I’ve been to one high school football game since I graduated high school, and that was about 35 years ago. So we decided to try it.
It was hot – maybe 105 degrees – when we pulled into the dusty parking lot. Our host wanted us to partake in the whole experience, so we showed up early and visited the tailgaters camped up under the trees and smoke wafted from BBQ pits and seasoned pros sat around in the shade drinking sodas and water.
There was an old steel bridge over a dry creek bed and young folk stood on it and practiced cheers and chatted the way young folk do. The sun was beating down but it was cooler in the shade of the trees.
Everyone was friendly, and a nice man came up and offered us every sort of delectable meat and cold beverage, and I piled a plate high with a big link of sausage on a tortilla, several chicken wings, and a big chunk of pork rib with a side of potato salad… “Fresh. Homemade from Brookshires,” the man said.

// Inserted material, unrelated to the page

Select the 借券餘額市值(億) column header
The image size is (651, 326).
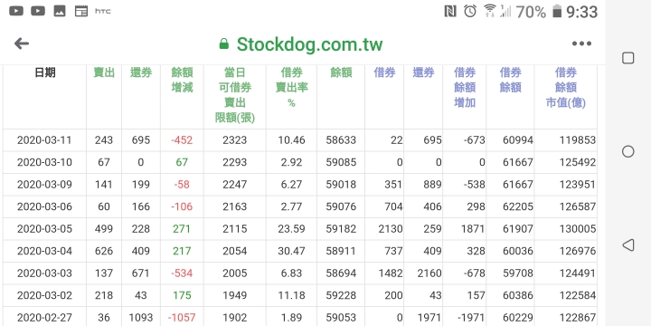coord(565,88)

It was a wonderful time and brought back so many memories of college tailgating.
The fact is I’ve avoided high school football since I left school, only returning once to a homecoming game a few years after I graduated. Everywhere else I lived I made the excuse that I wasn’t from there, it wasn’t my high school town, and if I didn’t have a connection to the team, how could I become a real fan?

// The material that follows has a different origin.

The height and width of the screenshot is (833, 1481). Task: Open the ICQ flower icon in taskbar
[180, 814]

Then something happened a week or so ago. A bunch of people told me I should watch this documentary series called “Welcome to Wrexham” about some Hollywood folk who bought a Welsh soccer (football) team and were trying to turn it around. I watched it, and it was so good that we started cheering for Wrexham. And as a West Texas boy, I didn’t particularly like soccer. Still don’t understand a sport that can end in a tie. Anyway, it was exciting and fun to root for these underdogs from some town we never heard of in Wales.
One day I told my wife… “If we can root for some Welsh soccer team, I guess you can be adopted into a fan base, right? If you want to? Not like the Walmart T-shirt fans who root for the Texas Longhorns, but that’s a story for another day.

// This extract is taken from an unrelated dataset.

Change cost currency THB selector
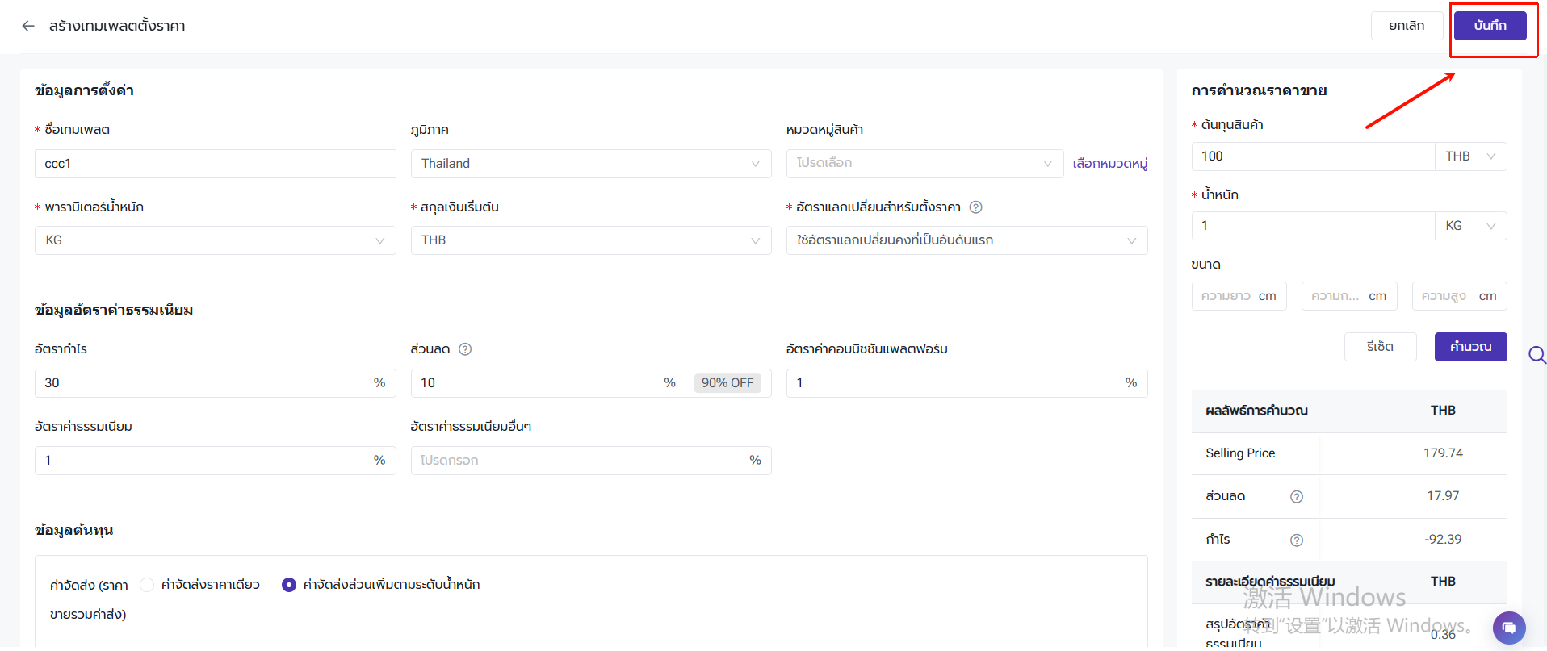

We’ve lived in the area for 18 years and in Brownwood for almost 2, and we kind of felt left out of the spirit of local sports every fall and it was kind of sad.
So, I called my friend Steve McCrane and said, “I want you to take us to a Brownwood Lions game. I told him about Wrexham and if I can like some stupid Welsh soccer team and I don’t even know the rules, I can certainly learn to pull for the home team in our adopted city.
We’re strangers in a strange land, but it still felt sort of right.
Walking across the parking lot and up into the stadium, it felt fun and familiar, but different. Everything was smaller. I think everyone gets that feeling when you visit someone or someplace you’ve left behind, but it felt smaller for other reasons too, which I’ll explain.
At this point you’re expecting the “BACK IN MY DAY,” Old Man spiel where I tell you that back in my day we played with leather helmets, and our uniforms were made of flour sacks and barbed wire, and we rode horseback to the game, and practiced with porcupines instead of footballs, and if someone got hit and died we only stopped until they dragged the body off the field. Only that last part is true.
I played football in Odessa in the 80s. Not at the evil empire Mojo school, but across town, but still it was all bigger. The players were big, the bands were big, and the no one cared if you got killed, as long as you kept playing. Our concussion protocol was if you could name the President, you kept playing AND you passed all your classes that year.
I played in the last game at the old Barrett Stadium and in the first game ever at the newer, bigger, Ratliff stadium in 1983. We didn’t wear leather helmets, we had the nicest of everything and our stadium when it first opened sat over 19,000 people and it would fill up when we played Permian or Midland Lee. This was the “Friday Night Lights” days, and football was a professional sport in Odessa.
Maybe that’s why I couldn’t even think about going to a high school football game. But I’m so glad I did. The crowd was fun, engaged, and very welcoming. Despite the fact that it was hot and definitely not fall football weather. We were in the shade though, on the 54-yardline. Great seats. Football moms were wearing jerseys and screaming for their boys.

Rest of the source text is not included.